Additional differential proteins of interest included 5NDT, a membrane-bound ecto-5’-nucleotidase that converts AMP into adenosine and inorganic phosphate [36]. Mutation of the 5NDT gene was found in persons with peripheral arterial calcification, and cultured fibroblasts from those patients had increased alkaline phosphatase and accumulated intracellular calcium phosphate [37]. HNRPL, a component of heterogeneous nuclear ribonucleoprotein complexes, together with APEX1 regulates the negative calcium responsive element of the APEX promoter [38]. A surprising find was CD109, which has been shown to inhibit TGFβ signaling by direct modulation of receptor activity [39].

We also demonstrated a significant presence of osteogenic proteins within calcified valves. OSTP competes for calcium in/on hydroxyapatite (HA) [40], can bind to various integrins [41], and plays an inhibitory role in vascular calcification [42]. Here, OSTP staining was overt in the perimeter of larger calcified nodules, potentially suggesting an inhibitory role at the nodule boundary. Osteonectin, better known as SPARC, plays an important role in bone calcification and cell proliferation [43], yet here was present in both Ca tissues (focally) and NoCa tissues (diffusely). Osteocalcin (OSTCN) is a vitamin K-dependent ECM protein that binds to HA, and is believed to be a specific product of osteoblasts [44]. It is possible that the OSTCN-associated cells in this CAVD study were newly transformed osteoblast-like cells. Although we have shown these osteogenic proteins to be present in calcified valves, their exact roles remain to be elucidated, especially a potential inhibitory role for the various isoforms of OSTP. Given that SPARC contains TGFβ and Ca2+ binding sites, and was the network hub connection to the complement protein cluster, further investigation is warranted regarding the multiple roles of these osteogenic proteins in driving AV calcification.

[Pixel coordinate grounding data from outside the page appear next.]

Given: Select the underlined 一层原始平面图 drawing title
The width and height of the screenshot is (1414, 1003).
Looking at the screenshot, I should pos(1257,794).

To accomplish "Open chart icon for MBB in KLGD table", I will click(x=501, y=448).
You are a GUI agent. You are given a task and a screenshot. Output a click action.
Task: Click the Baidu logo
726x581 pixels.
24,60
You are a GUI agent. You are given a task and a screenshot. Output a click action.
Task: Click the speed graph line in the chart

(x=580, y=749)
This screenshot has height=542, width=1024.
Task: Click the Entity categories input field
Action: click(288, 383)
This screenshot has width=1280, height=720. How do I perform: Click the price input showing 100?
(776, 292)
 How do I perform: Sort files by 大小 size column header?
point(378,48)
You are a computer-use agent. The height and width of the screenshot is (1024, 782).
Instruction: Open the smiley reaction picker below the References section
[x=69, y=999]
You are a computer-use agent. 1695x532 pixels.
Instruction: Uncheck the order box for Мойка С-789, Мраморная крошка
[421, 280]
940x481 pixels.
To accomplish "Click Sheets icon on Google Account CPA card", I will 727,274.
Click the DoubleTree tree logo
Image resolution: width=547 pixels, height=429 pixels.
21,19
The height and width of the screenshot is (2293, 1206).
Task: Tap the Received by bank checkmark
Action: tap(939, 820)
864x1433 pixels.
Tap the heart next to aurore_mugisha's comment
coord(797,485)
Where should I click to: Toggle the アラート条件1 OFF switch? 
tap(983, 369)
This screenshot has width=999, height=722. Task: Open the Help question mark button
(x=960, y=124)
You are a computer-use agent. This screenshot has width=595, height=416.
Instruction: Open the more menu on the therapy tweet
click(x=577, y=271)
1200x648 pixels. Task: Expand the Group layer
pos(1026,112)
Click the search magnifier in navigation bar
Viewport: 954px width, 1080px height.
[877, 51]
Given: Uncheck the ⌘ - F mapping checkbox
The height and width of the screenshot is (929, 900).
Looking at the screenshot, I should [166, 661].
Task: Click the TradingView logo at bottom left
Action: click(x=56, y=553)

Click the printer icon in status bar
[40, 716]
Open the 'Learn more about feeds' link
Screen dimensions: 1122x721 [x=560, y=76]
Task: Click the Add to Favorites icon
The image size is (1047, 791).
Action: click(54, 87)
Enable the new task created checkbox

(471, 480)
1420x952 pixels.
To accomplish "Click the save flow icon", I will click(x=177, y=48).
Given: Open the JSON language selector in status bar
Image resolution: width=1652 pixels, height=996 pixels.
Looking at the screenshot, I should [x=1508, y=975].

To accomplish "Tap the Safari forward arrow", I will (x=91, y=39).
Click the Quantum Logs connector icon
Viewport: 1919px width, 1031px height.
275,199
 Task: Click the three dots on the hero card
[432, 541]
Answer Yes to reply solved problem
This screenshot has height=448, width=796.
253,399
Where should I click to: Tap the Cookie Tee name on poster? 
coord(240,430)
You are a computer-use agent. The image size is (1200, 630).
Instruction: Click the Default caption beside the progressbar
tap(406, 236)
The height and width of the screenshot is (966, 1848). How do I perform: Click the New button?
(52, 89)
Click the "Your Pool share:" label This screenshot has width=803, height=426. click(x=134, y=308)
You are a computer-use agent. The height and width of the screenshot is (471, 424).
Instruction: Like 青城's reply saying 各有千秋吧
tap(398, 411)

These protein differences are intriguing but must be considered in the appropriate context. The human AV tissues used in this study were resected during valve replacement surgeries, and thus are more representative of late-stage CAVD than the early stages of mineralized nodule formation. The non-calcified tissues examined in this study are not representative of normal healthy valve tissue; for example, they may contain micro-calcifications that could not be identified during visual evaluation and dissection. Calcified carotid arteries have been found to have nodules less than 0.1 mm2 [45], and it has been hypothesized that these small calcified particles may coalesce with immediate neighboring micro-calcifications to form the visible calcifications [46]. Proteoglycans and hyaluronan have also been shown to have a differential presence in calcific nodules of aortic valves compared to pre-nodule areas, indicating a potential role for these ECM components in nodule progression [8]. Another limitation is that it was challenging to obtain gender-matched samples since CAVD is more common in men. Sex-related differences in the incidence and presentation of CAVD have raised the question of whether genetic or hormonal effects might shift the mechanism differently [47, 48]. In addition, this study focused on proteins as opposed to gene expression, and may not be entirely consistent with findings from genetic studies due to complex post-transcriptional processing, as well as the potential accumulation of proteins in the valves from elsewhere. Nonetheless, the advantage of studies at the protein level is that the valve function is arguably more a factor of the proteome than the genome.

Conclusion

We report here an array of differential protein profiles in human CAVD, representing diverse biological pathways such as complement-based immune response, acute phase response/inflammation, metabolism, and actin cytoskeletal signaling; many of these pathways were also reported in a comprehensive proteomic analysis of calcified valve leaflets and cultured valve cells [10]. The majority of these differential proteins were connected to the osteogenic proteins in network relationships. These same osteogenic proteins were significantly more abundant in mineralized regions of immunostained human calcified valves. In the future, broader proteomic studies may accelerate the identification of mechanistic details as well as putative biomarkers for the diagnosis and treatment of CAVD.